* [Dataset extract]
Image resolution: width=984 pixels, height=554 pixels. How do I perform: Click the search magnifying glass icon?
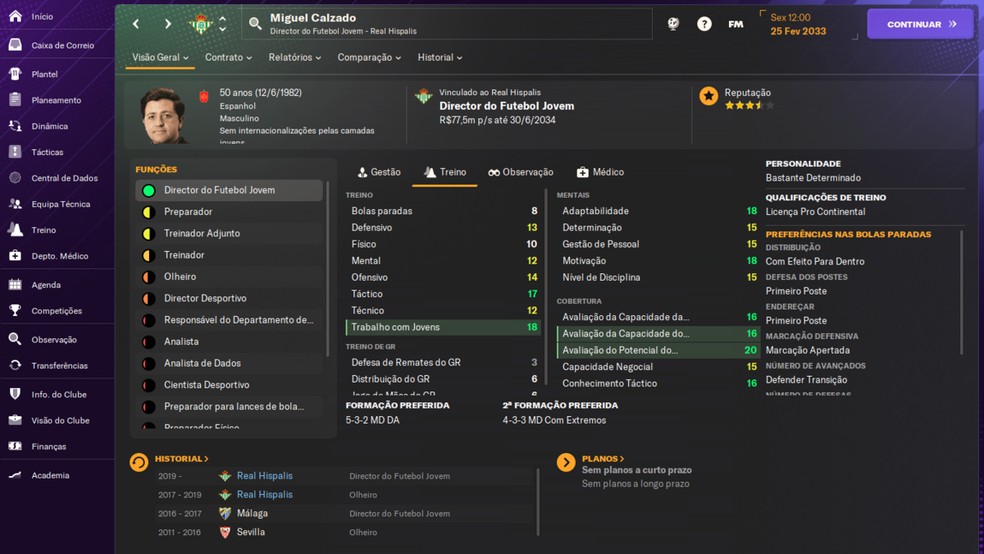click(x=255, y=24)
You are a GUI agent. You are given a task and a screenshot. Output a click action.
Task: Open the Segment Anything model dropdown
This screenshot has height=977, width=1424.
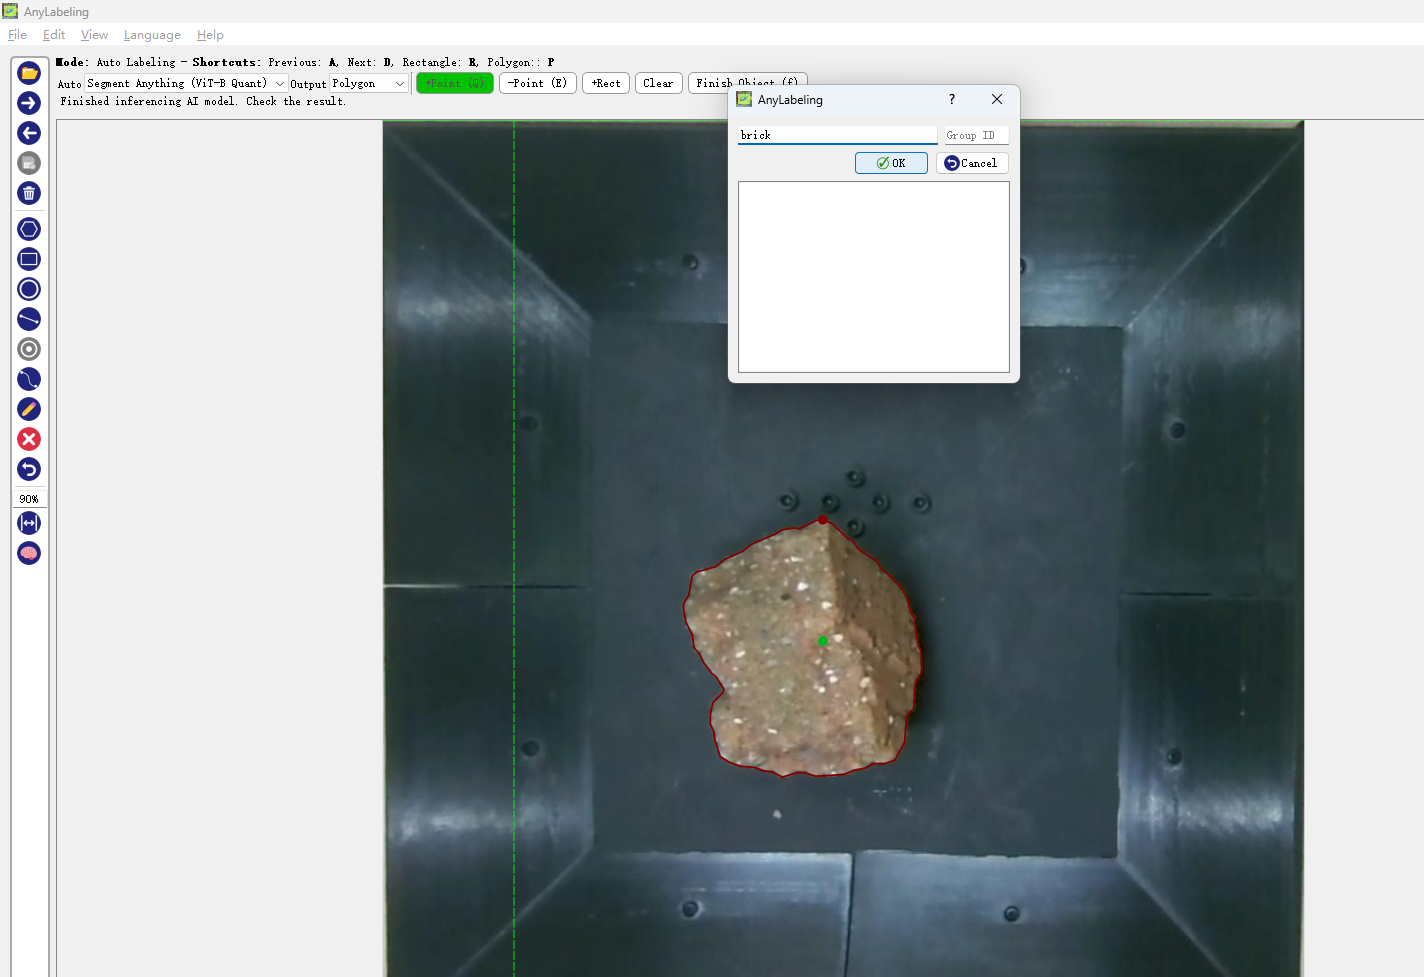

* [What is expected] The answer is each line from the entries above in which the word "screenshot" occurs.

* [Answer area]
You are a GUI agent. You are given a task and a screenshot. Output a click action.
This screenshot has height=977, width=1424.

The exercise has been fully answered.